Why won’t Charlie Rangel take a plea bargain to shut down the House ethics probe that threatens to do serious damage to the midterm efforts of Democrats? A panel on Fox News offers a couple of intriguing possibilities, including the idea that a plea bargain may leave Rangel open to criminal prosecution. Two attorneys, one of whom worked for Rangel years ago, chew over the implications of the upcoming trial:
While the saying that Arthur Aidala quotes is applicable in the normal justice system, it’s hardly true that in Congress one can “indict a ham sandwich.” If that were true in any objective sense, we would have seen a lot more “indictments” from the Ethics Committee than we have over the last two years, or even twenty years. Let’s not forget that Rangel’s trial will be the first in eight years in the House, and the last time a member got punished in any way (aside from the reprimand given Joe Wilson for “you lie!”) was James Traficant in 2002, who got expelled after being convicted of corruption in office in criminal court. Before that, Newt Gingrich got reprimanded for ethics violations in 1997.

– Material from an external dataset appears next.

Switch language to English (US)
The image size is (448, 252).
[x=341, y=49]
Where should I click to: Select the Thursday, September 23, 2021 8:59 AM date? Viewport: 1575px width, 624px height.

It seems very doubtful that Rangel will face any criminal charges, and certainly a plea deal could be created that offers no admission of criminal guilt anyway. If Rangel wanted to avoid getting on law enforcement’s radar screen, the worst thing he could do would be to choose to pursue a defense under oath in the House that would set him up for perjury traps. He’d be cutting deals rather than grandstanding if that was really the concern — and Rangel is most likely bluffing anyway to force Democrats to give him the best possible deal to salvage his re-election chances.